## УСЛОВИЕ ЗАДАЧИ
Продолжите приведенный ниже отчет об ошибке CUDA при forced alignment на GPU с ненулевым номером, начав сразу после последней показанной строки.

## ФРАГМЕНТ
Bug: RuntimeError: CUDA error: an illegal memory access was encountered
Description:
Если указать для forced alignment номер GPU отличный от 0, то появляется ошибка:
Traceback (most recent call last):
File "/home/jovyan/popov_ilya/audio_framework/main.py", line 110, in <module>
main()
File "/home/jovyan/popov_ilya/audio_framework/main.py", line 83, in main
processor()
File "/home/jovyan/popov_ilya/audio_framework/src/preprocessing/aligner.py", line 324, in __call__
sentence_spans = self.__compute_alignments(emission, texts)
^^^^^^^^^^^^^^^^^^^^^^^^^^^^^^^^^^^^^^^^^^
File "/home/jovyan/popov_ilya/audio_framework/src/preprocessing/aligner.py", line 369, in __compute_alignments
alignments, scores = forced_align(emission, targets, blank=self.config.blank_id)
^^^^^^^^^^^^^^^^^^^^^^^^^^^^^^^^^^^^^^^^^^^^^^^^^^^^^^^^^^^
File "/home/jovyan/popov_ilya/audio_framework/.venv/lib/python3.12/site-packages/torchaudio/functional/_alignment.py", line 72, in forced_align
paths, scores = torch.ops.torchaudio.forced_align(log_probs, targets, input_lengths, target_lengths, blank)

## БЛОК ДАННЫХ
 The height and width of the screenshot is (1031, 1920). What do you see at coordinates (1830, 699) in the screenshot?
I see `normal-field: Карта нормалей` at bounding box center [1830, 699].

## ОТВЕТ К ЗАДАЧЕ
^^^^^^^^^^^^^^^^^^^^^^^^^^^^^^^^^^^^^^^^^^^^^^^^^^^^^^^^^^^^^^^^^^^^^^^^^^^^^^^^^^^^^^^^^^^
File "/home/jovyan/popov_ilya/audio_framework/.venv/lib/python3.12/site-packages/torch/_ops.py", line 1061, in __call__
return self_._op(*args, **(kwargs or {}))
^^^^^^^^^^^^^^^^^^^^^^^^^^^^^^^^^^
RuntimeError: CUDA error: an illegal memory access was encountered
CUDA kernel errors might be asynchronously reported at some other API call, so the stacktrace below might be incorrect.
For debugging consider passing CUDA_LAUNCH_BLOCKING=1
Compile with `TORCH_USE_CUDA_DSA` to enable device-side assertions.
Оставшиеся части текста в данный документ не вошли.